The answer must consist only of the lines in the records below from the line with "You are a GUI" to the line with "The height and width of the screenshot is (320, 644).", both included, copied word for word with every picture left out.

Dataset records
* * * * * * * * *
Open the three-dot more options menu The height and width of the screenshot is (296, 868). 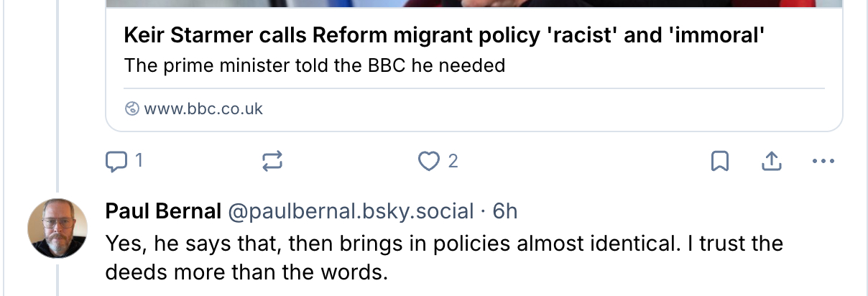point(823,162)
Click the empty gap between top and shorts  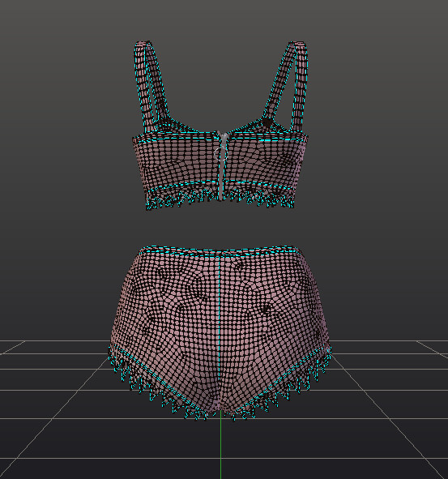220,228
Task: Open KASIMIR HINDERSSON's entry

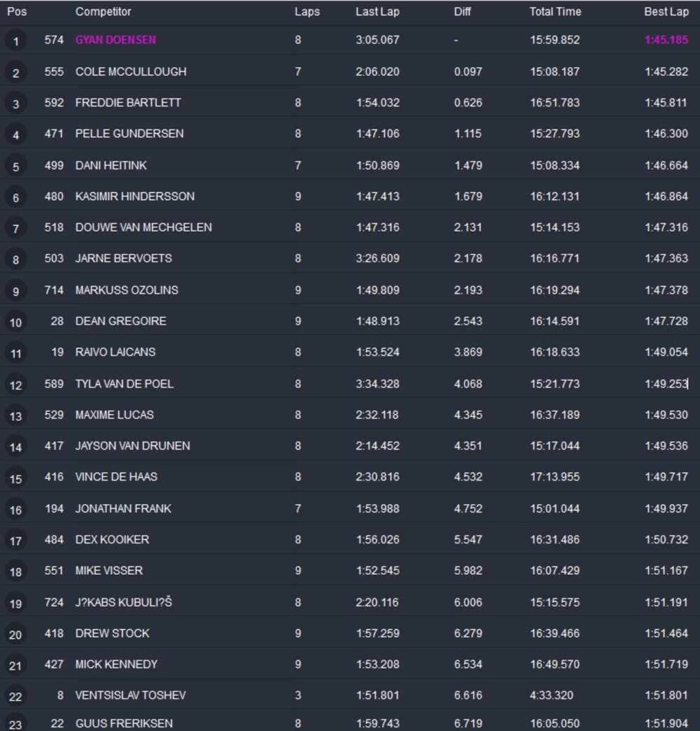Action: [134, 196]
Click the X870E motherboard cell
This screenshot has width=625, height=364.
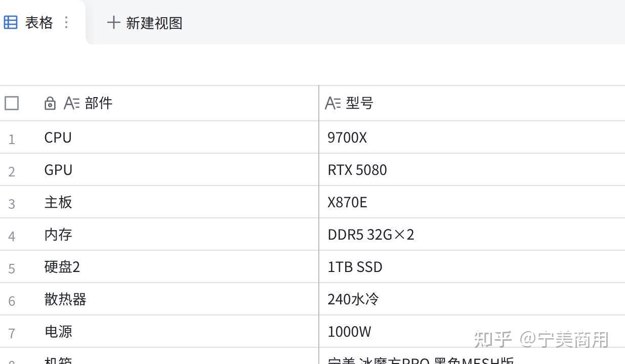pyautogui.click(x=472, y=202)
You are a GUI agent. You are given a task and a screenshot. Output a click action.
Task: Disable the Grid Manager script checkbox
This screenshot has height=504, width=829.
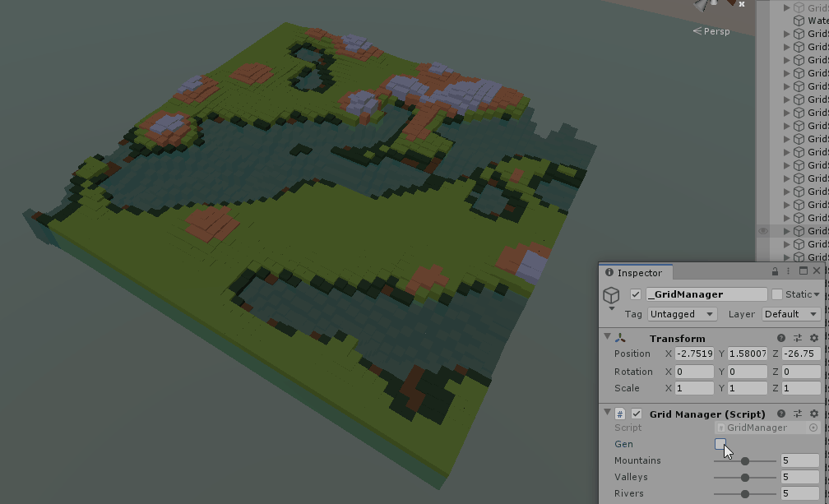636,414
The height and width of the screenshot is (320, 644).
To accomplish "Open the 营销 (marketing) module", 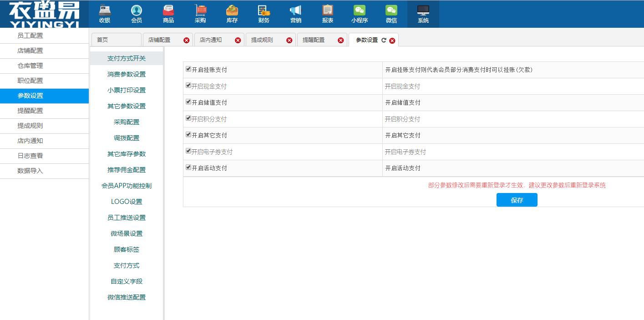I will coord(295,14).
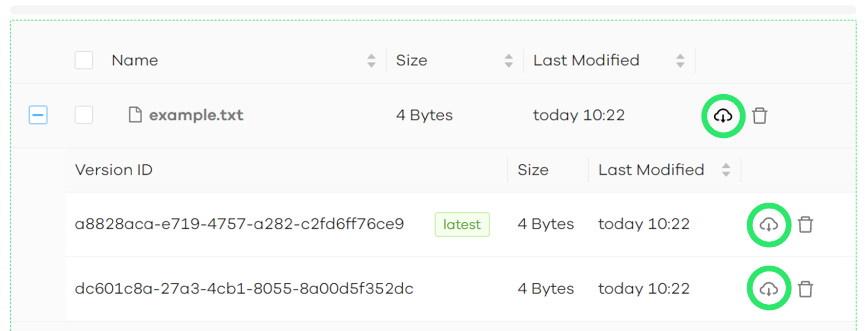Open the example.txt file name link
The height and width of the screenshot is (331, 868).
tap(196, 115)
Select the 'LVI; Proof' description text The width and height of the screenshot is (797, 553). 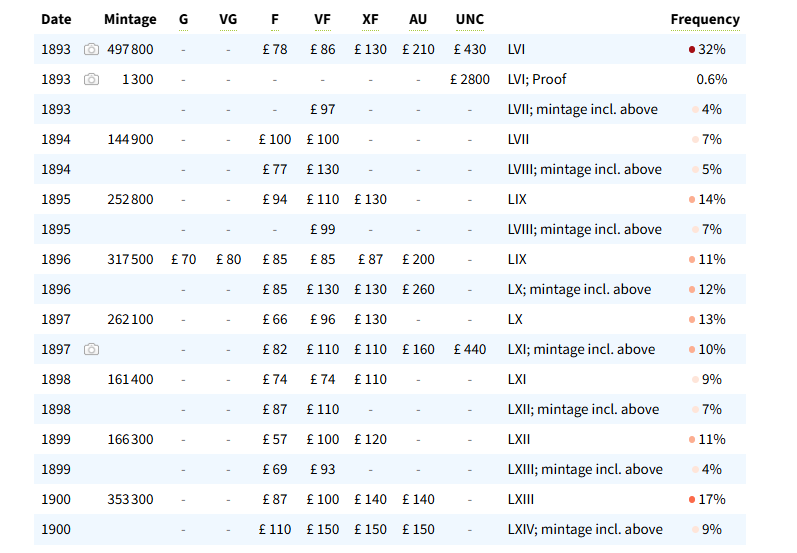[x=537, y=79]
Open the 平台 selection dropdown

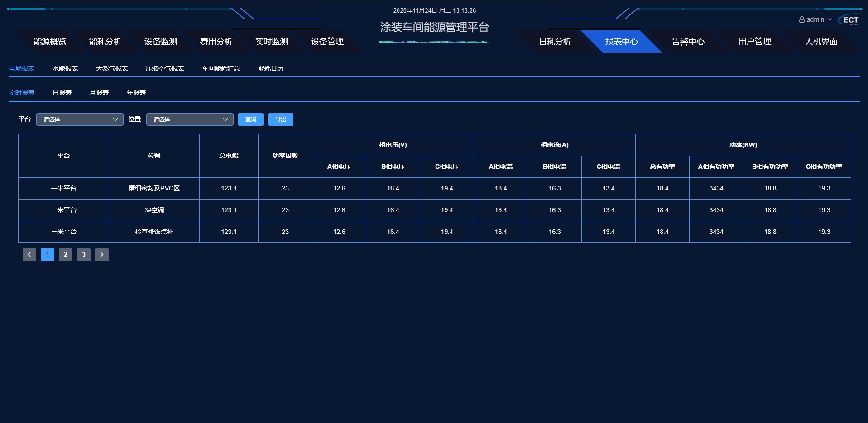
* * * * * * * * *
■ **Completed task**
You are a GUI agent. You are given a task and a screenshot. Output a click action.
Task: Disable the Grid Manager script checkbox
This screenshot has height=504, width=829.
636,414
The height and width of the screenshot is (320, 644).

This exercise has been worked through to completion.